Early roles came in No Way Out (1950) and Blackboard Jungle (1955) but it was his role in The Defiant Ones (1958) that saw Poitier take on a role that tapped into the racial tensions in society, which earned him an Oscar nomination in the process. The film depicted Poitier and Tony Curtis as escaped convicts, chained together; they must work as a team in order to survive, the plot serving as a metaphor for the race relations affecting America.

In 1963 Poitier starred in a film that would make cinematic history; Lilies of the Field, a story of a travelling handyman named Homer, who, after breaking down in his car in rural Arizona, finds himself welcomed by a group of nuns. Despite clashing with the mother superior the nuns are convinced that Homer has been sent from God to help them build a chapel and despite different beliefs these two worlds collide to find acceptance and unlikely friendship. Poitier’s humorous and touching performance led to him becoming the first black man to win a Best Actor Oscar, in the midst of the civil rights movement, and his win was just that little bit more poignant for a film whose message was how a multicultural and multi or no faith society – white, black, Hispanic, Mexican and German – could peaceably thrive.

Not everyone was enamoured with Poitier, some accused him of appeasing the white male rather than contesting the existing status and that he was too much of a nice guy, when some felt that a more radical symbol should blaze onto the screen. Yet Poitier was more aware of the need for activism than many gave him credit for.

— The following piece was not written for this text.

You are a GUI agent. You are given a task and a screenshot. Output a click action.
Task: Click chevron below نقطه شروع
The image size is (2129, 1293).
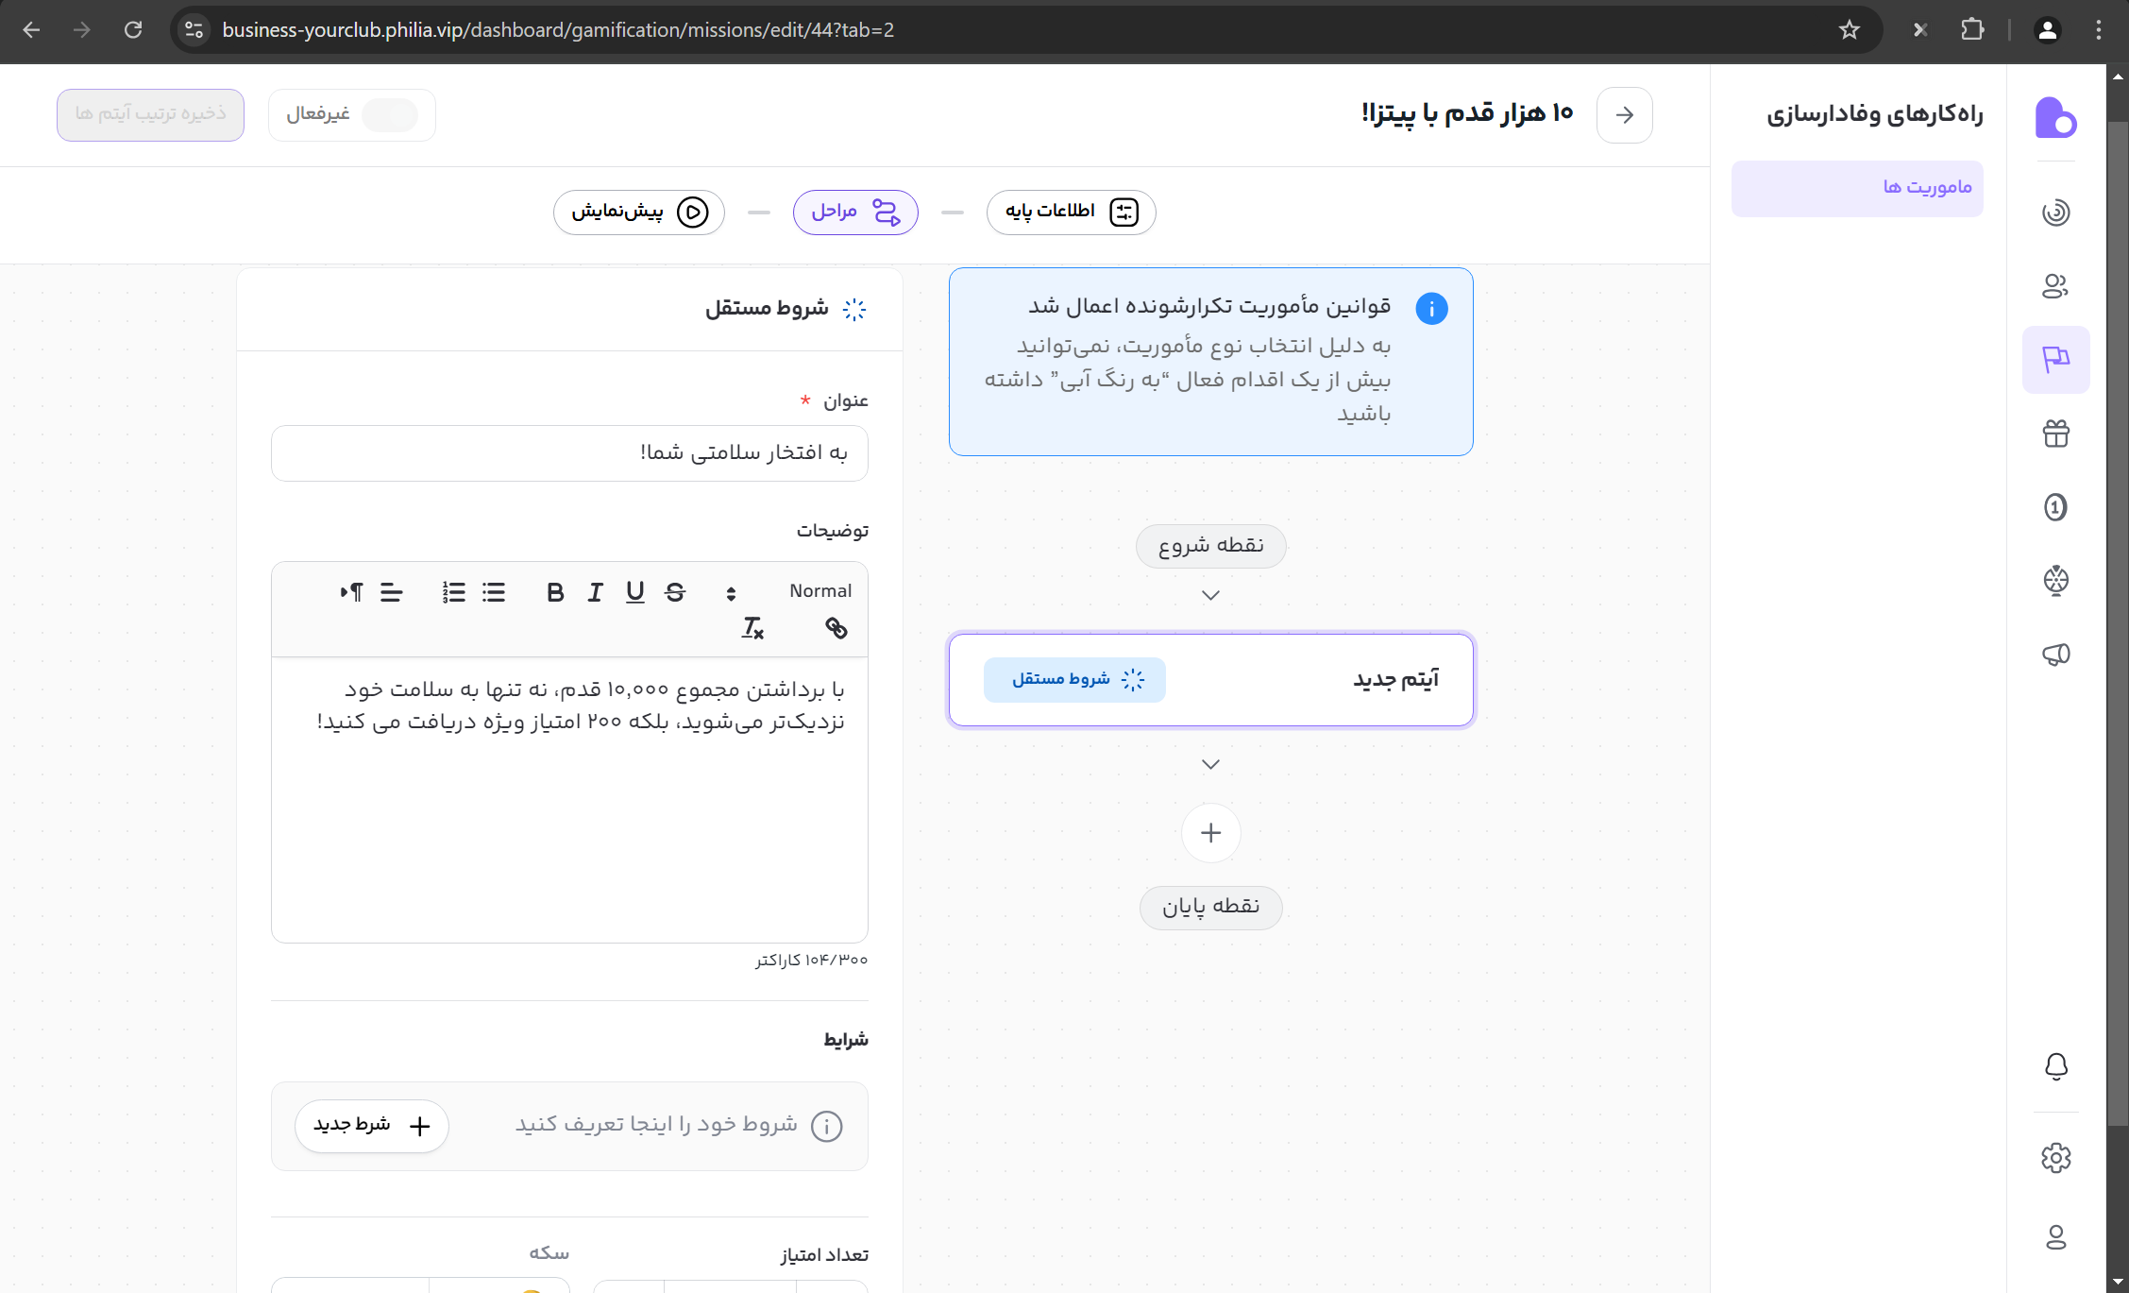click(1210, 595)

1967’s In the Heat of the Night featured Poitier as Philadelphia detective Virgil Tibbs, who investigates a murder in a racist small town in Mississippi and contained an infamous scene that almost didn’t happen. Originally in the scene between Tibbs and the racist plantation owner Mr Endicott (Larry Gates), Endicott was to strike Tibbs without retaliation but Poitier called for changes to be made so that Tibbs strikes him back. The producers initially would not agree to this but on Poitier’s insistence, the scene was altered and remains one of the most electrifying moments in cinema within the context of the time. Anti-war protests and civil rights marches were lining the streets and this politically charged moment echoed the feelings of many in America who felt the North/South divide long after the abolition of slavery. It also held special resonance as the year that In the Heat of Night won the Best Picture accolade, the Academy Awards ceremony was postponed in the wake of the assassination of Martin Luther King.

Sidney Poitier would continue his career with a string of films that would challenge the stereotypes of the black male that had previously been seen, he would represent the system but also try to subvert it at the same time. In To Sir with Love (1967) Poitier played a teacher assigned to a predominantly white London school and in Guess Who’s Coming to Dinner (1967) he had to meet the parents of his white fiancée who struggle with the idea of an interracial relationship.

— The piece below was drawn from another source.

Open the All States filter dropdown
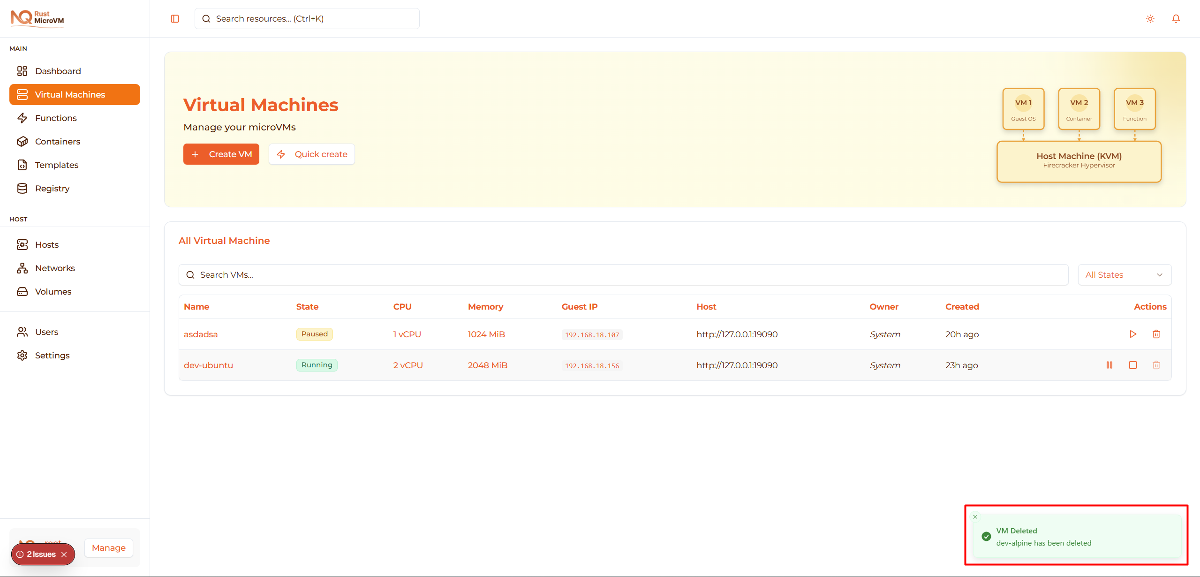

Poitier brought sophistication and dignity to the characters he played, commanding the screen and the respect of his contemporaries. At the 2014 Oscars, Poitier presented the Best Director award with Angelina Jolie, where he received a standing ovation and to which Jolie declared to Poitier ‘we are in your debt’.

Hollywood recognised the contribution and influence that Poitier has given to cinema yet there are many more steps to be taken for black actors today to have opportunities to play the diverse characters that Poitier had access to, the exciting opportunities that Selma afforded this year. The system cannot just congratulate those who stick within the status quo, it also needs to evolve, with courage. As Poitier himself said in his memoir, A Measure of a Man ‘we are all somewhat courageous and we are also considerably cowardly, life is simply an unending struggle against those imperfections’. A happy 88th birthday to a principled and courageous man.